Se da un lato si sono spesi dei soldi pubblici per un intervento tutt’altro che necessario, in anni di difficoltà finanziare del bilancio che ha portato la tassazione comunale a livelli da primato in regione, dall’altro si può affermare che il risultato sia pessimo.

Per realizzare  i motivi decorativi,  per i quali è necessario separare i sassi di diversa grana e colore, sono stati posizionati dei sottili lamierati. Dopo poche settimane, il metallo si è arrugginito e deformato, sporgendo pericolosamente dalla superficie.

La caduta accidentale di un pedone o di un ciclista, piuttosto che di un bambino, potrebbe avere conseguenze molto gravi per l’incolumità delle persone.

Abbiamo depositato un’interrogazione per sapere  quanto sono costati e chi ha deciso la cementificazione delle aiuole e il posizionamento delle lamiere arrugginite e come intenda procedere l’amministrazione per porre rimedio al problema che ha creato.

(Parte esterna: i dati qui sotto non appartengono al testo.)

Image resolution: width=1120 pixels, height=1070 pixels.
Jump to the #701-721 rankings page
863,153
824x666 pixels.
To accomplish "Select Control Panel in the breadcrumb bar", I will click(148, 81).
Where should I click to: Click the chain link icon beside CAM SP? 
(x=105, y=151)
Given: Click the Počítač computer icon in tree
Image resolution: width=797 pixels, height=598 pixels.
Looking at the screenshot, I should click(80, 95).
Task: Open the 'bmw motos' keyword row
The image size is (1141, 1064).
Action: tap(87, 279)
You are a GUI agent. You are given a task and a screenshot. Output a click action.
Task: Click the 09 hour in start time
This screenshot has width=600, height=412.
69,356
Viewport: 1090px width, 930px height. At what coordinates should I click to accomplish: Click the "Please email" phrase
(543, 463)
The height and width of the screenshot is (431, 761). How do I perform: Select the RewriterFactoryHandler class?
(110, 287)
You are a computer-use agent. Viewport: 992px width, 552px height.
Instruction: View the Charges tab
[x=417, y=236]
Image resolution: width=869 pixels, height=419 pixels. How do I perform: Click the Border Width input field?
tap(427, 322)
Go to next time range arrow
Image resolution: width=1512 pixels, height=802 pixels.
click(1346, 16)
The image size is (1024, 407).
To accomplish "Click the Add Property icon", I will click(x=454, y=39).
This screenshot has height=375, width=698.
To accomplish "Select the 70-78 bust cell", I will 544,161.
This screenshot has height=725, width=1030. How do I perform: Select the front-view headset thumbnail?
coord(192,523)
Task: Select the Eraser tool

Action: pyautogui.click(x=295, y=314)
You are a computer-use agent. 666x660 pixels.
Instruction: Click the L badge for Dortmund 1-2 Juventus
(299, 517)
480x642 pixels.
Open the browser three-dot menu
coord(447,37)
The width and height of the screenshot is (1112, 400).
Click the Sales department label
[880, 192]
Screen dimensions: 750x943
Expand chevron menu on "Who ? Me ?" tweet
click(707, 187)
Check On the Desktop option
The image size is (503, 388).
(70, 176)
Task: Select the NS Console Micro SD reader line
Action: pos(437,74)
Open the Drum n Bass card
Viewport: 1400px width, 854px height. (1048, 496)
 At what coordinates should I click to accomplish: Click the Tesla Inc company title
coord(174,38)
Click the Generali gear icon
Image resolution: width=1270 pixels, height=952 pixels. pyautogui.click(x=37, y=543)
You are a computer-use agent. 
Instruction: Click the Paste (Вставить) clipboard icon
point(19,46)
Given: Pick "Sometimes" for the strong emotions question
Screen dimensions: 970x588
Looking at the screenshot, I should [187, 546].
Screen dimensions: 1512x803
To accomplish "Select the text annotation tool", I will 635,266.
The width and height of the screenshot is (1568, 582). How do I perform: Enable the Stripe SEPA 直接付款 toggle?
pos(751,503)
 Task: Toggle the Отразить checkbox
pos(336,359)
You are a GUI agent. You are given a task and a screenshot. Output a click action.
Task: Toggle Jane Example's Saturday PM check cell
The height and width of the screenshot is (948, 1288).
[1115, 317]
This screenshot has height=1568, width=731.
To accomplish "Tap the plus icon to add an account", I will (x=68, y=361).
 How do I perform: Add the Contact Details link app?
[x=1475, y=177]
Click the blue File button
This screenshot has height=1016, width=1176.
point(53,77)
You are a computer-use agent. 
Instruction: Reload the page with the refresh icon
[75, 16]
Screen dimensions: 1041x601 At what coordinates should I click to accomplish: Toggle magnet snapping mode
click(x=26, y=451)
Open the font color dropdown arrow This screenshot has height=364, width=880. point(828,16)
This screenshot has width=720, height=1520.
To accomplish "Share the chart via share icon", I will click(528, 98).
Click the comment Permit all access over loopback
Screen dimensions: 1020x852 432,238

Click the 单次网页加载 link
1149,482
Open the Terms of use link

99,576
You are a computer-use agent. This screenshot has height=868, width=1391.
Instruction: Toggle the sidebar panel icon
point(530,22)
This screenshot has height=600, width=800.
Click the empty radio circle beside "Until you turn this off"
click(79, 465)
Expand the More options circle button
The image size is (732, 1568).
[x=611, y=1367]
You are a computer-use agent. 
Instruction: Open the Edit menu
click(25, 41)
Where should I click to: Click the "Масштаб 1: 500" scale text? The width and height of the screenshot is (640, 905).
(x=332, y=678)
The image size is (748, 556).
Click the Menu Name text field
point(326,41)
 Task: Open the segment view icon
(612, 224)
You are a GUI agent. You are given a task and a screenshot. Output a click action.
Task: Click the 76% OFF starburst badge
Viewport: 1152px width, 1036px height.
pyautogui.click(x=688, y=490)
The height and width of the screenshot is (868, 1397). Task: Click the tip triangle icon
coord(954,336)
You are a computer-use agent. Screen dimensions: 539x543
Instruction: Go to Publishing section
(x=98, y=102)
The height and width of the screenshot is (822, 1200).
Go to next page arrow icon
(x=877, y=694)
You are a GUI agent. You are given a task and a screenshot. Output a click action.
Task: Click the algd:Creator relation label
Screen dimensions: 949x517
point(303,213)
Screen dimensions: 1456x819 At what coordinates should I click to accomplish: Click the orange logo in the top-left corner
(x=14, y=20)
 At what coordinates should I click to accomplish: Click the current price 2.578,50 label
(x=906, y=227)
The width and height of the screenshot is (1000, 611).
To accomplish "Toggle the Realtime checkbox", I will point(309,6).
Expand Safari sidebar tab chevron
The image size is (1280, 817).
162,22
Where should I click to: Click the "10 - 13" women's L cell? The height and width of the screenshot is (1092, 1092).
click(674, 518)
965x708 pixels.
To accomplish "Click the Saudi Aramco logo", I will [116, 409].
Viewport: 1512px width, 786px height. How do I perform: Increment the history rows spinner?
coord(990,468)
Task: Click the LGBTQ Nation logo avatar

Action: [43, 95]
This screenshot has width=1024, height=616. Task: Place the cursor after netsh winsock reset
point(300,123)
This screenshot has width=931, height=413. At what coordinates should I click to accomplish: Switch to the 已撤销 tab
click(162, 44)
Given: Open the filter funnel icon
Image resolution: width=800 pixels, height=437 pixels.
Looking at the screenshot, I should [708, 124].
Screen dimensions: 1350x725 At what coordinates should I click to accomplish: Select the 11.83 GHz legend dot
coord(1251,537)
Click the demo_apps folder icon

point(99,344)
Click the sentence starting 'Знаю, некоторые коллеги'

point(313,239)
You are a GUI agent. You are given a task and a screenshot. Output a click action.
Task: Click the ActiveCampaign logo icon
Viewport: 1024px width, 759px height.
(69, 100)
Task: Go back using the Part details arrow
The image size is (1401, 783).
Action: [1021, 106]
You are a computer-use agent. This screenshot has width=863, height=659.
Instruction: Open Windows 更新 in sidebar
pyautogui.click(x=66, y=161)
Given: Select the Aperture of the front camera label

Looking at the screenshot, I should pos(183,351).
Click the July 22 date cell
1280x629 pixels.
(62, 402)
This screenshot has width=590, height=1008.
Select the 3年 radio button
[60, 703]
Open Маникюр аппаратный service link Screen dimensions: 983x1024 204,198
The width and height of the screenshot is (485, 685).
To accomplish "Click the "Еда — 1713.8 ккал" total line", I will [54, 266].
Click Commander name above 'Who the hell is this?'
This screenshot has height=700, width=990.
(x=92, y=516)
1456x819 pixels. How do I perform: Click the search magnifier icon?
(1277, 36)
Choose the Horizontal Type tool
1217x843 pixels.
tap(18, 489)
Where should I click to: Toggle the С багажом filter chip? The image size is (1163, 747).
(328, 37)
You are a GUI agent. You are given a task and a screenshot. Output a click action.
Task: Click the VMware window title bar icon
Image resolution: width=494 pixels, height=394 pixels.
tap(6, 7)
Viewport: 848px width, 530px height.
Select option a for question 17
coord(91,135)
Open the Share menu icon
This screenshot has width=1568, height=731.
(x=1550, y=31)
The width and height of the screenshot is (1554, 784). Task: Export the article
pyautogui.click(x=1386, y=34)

Chiediamo che, a tutela dell’incolumità pubblica, tutte le aiuole interessate dal problema vengano messe immediatamente in sicurezza, possibilmente transennando le aree, in attesa degli adeguamenti.

Riteniamo, infine, che un buon sindaco e un efficiente assessore debbano rendersi conto ed intervenire tempestivamente per problematiche così evidenti. Ancora una volta la giunta Vaccher ci sembra immobile, probabilmente occupata a far altro: ancora una volta deve essere l’opposizione a porre l’attenzione su questioni di quotidiana ed ordinaria amministrazione.